An ex-supervisor at a shuttered coke plant on the shore of Lake Erie has admitted to helping his boss, who lives in Pittsburgh, pollute the air for years by deliberately bypassing environmental controls at the 162-acre site.

David Stablein waived indictment on Friday in U.S. District Court and pleaded guilty to a felony conspiracy count in connection with violations of the Clean Air Act at Erie Coke near the entrance to Presque Isle.

Stablein, of Fairview, Pa., admitted that he worked with the superintendent, Anthony Nearhoof of Pittsburgh, to bypass monitoring systems that were supposed to detect violations at the plant.

Nearhoof, 41, is under indictment.

Defendants typically enter into waiver and plea deals with prosecutors when they are cooperating with federal authorities.

In Stablein’s plea, he said he acted on orders from Nearhoof and directed other employees at the plant to break the law by removing flue caps from the ovens that make coke. The removal of the caps released combustion gas into the air.

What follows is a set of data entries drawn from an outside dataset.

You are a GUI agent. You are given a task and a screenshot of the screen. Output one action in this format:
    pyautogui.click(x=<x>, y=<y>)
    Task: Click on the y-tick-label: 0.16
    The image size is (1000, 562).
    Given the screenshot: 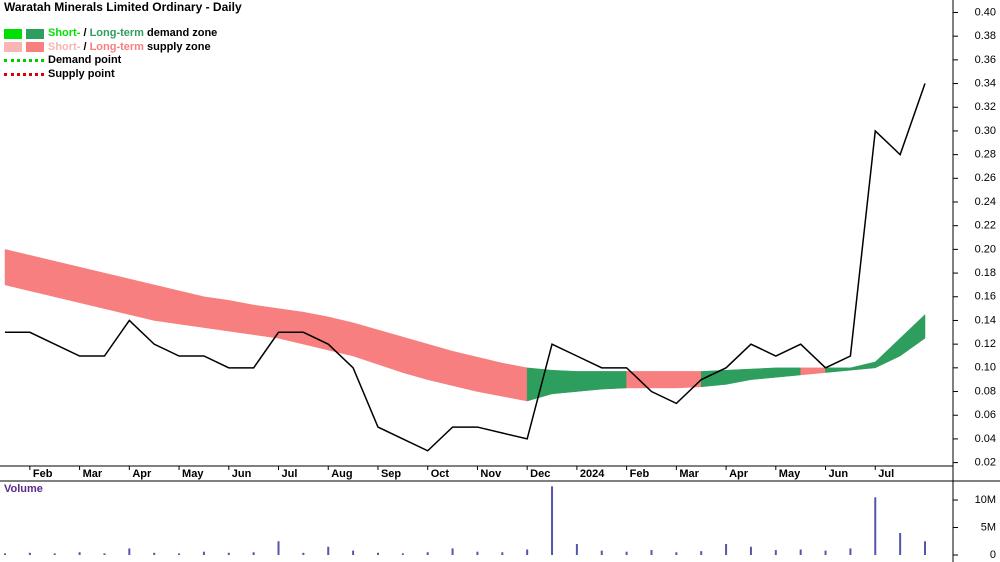 What is the action you would take?
    pyautogui.click(x=986, y=297)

Stablein pleaded guilty to violating the Clean Air Act from October 2015 through September 2018, when he left the company.

Nearhoof and the corporation were indicted in November after an investigation by the U.S. Environmental Protection Agency and its Pennsylvania counterpart.

The grand jury said he and the corporation conspired to violate the Clean Air Act from the fall of 2015 to December 2019, when the plant shut down.

By tampering with the flues, he and others vented directly into the air contaminants including benzene, toluene and xylene. The plant was near a marina, houses and schools.

The EPA said Nearhoof and his underlings repeatedly lied to federal regulators about the discharges.

Erie Coke first began coke operations in 1925. Nearhoof started working there in 2001 and became superintendent in 2015.

According to his indictment, he pressured Stablein and others to open the flues to vent emissions, giving orders directly by radio or sometimes in a logbook used by battery foremen to relay instructions for each shift at the plant.

He and Stablein also personally removed flues, according to the charging papers.

Erie Coke had long fought the city of Erie and the state Department of Environmental Protection over pollution violations until the state finally shut it down for good.

It’s now a Superfund site as a cleanup effort is underway.